Start of DATA PROVIDED

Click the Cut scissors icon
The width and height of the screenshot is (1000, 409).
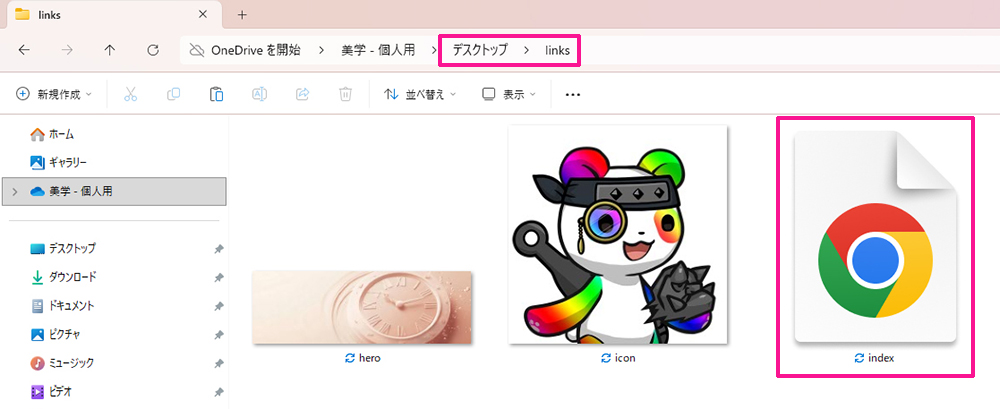click(x=130, y=94)
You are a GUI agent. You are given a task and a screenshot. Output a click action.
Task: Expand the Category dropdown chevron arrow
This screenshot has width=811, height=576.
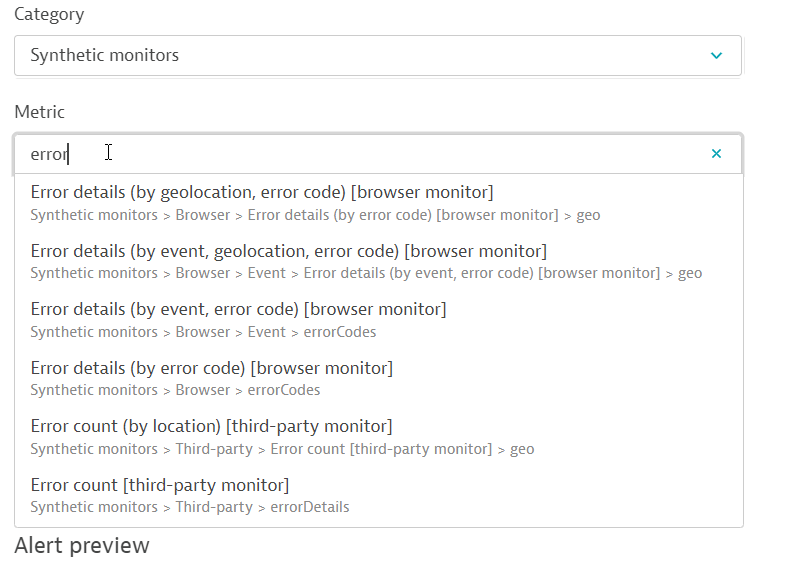(x=716, y=56)
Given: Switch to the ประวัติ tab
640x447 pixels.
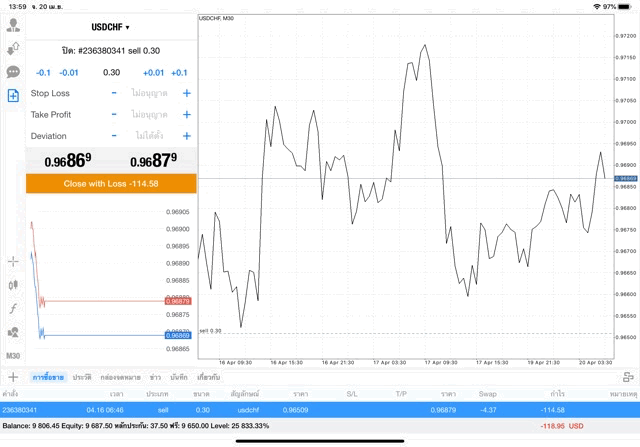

End of DATA PROVIDED

PROMPT | Without copying the pictures, transcribe the entries exactly.

RESULT FOR THIS TASK |
Click the Cut scissors icon
The width and height of the screenshot is (1000, 409).
click(x=130, y=94)
You are a GUI agent. You are given a task and a screenshot. Output a click action.
Task: Expand the Category dropdown chevron arrow
This screenshot has width=811, height=576.
(x=716, y=56)
Given: Switch to the ประวัติ tab
640x447 pixels.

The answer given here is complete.